***** Extracted text

Google Video

From Archiveteam
Jump to: navigation, search
Googleparty.jpg

So this one time in Google Video...

On April 15, Google sent e-mail to anyone who had uploaded video to the Google Video site, informing them that all user content was to be deleted in roughly 30 days. They also announced that after 14 days (to April 29th), they would no longer make the videos available for viewing.

Archive Team whipped into action and inspired a cluster of archivists to attempt to download and preserve the whole of Google Video for suffering mankind. Over the course of a few short days the team and technologies evolved from a brute force 'download everything alphabetically' approach to a sophisticated DOCID scraping operation, with keyword and related video searches producing a list of some 2.5 - 2.8 million DOCID's. These were then handed off to a distributed job management system - listerine - which assigned downloads to volunteers from around the world.

The Internet Archive stepped in with an offer to host the downloading data, providing dozens of terabytes of space to sort things out before they would be added to the stacks and provided online. Team members began synchronizing their collections in earnest; archive.org also set off on a parallel downloading operation, and both groups shared their docid discoveries.

In a couple of days, 18TB of verified video data had been downloaded and the team was on schedule to mirror the entire Google Video archive.

One week in, Google announced [IA] [WebCite] [archive.today] they were no longer doing any of this, and were going to keep Google Video up indefinitely, as well as adding migration tools to move YouTube videos into user accounts.

A Brief History

Within days of the announcement, Jason Scott had thrown together a script, "googlegargle," to automatically download videos identified by scraping links. Volunteers would feed huge lists of scraped DOCID's to this script - in some cases more than 25,000 at a time - in an attempt to download the linked videos. Shortly thereafter, the large lists were broken apart into smaller chunks and people would register a claim to one or more on the wiki. Despite this, there was still a great likelihood of multiple individuals downloading the same videos, something the team were keen to avoid given the impending cutoff date. Efforts were made to create a sqlite3 database against which individuals could deduplicate their DOCID data; then Alex Buie created "listerine," a centrally coordinated, distributed processing system akin to SETI@Home. The listerine client would ask his central server for a video identifier, download it, then report it as finished. It was a fire-and-forget solution for the scores of volunteer downloaders. With this new weapon, The Archive Team was saving Google Video at the rate of 5 terabytes per day. Work continued on search technologies to scrape keywords, subjects and related videos to ensure every video, no matter how obscure, would be found and added to the central database.

**********
***** Raw records

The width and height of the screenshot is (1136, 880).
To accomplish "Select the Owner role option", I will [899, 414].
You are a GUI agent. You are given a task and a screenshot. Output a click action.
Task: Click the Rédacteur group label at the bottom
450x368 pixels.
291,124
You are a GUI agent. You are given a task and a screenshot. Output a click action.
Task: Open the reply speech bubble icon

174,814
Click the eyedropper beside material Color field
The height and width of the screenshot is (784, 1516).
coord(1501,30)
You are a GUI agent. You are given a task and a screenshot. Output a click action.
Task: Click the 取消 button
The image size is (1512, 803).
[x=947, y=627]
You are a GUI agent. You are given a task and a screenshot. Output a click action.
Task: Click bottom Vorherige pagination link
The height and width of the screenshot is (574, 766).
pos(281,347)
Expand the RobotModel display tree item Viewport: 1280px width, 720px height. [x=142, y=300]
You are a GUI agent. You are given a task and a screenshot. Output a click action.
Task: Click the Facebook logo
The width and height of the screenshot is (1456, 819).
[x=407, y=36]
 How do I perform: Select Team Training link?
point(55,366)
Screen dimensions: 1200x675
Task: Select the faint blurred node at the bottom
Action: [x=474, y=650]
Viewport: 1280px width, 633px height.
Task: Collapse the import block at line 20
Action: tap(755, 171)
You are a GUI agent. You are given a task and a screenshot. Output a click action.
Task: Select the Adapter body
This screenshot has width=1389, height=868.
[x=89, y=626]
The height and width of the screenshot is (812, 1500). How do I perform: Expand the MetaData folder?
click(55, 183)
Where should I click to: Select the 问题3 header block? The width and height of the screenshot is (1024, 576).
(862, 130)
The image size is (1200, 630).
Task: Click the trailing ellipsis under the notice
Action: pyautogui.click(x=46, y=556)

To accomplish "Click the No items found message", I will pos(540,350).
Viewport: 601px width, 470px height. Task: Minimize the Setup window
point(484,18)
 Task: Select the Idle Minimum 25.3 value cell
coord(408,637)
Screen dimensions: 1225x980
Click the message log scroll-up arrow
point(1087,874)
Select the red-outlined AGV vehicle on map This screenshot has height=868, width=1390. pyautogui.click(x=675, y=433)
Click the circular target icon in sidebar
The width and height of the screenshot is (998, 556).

**********

■ **What to produce**:
Reproduce, word for word, the portion of the Google Video article that opens with the words containing "On April 15, Google" and closes with "around the world.".

■ **Full solution**:
On April 15, Google sent e-mail to anyone who had uploaded video to the Google Video site, informing them that all user content was to be deleted in roughly 30 days. They also announced that after 14 days (to April 29th), they would no longer make the videos available for viewing.

Archive Team whipped into action and inspired a cluster of archivists to attempt to download and preserve the whole of Google Video for suffering mankind. Over the course of a few short days the team and technologies evolved from a brute force 'download everything alphabetically' approach to a sophisticated DOCID scraping operation, with keyword and related video searches producing a list of some 2.5 - 2.8 million DOCID's. These were then handed off to a distributed job management system - listerine - which assigned downloads to volunteers from around the world.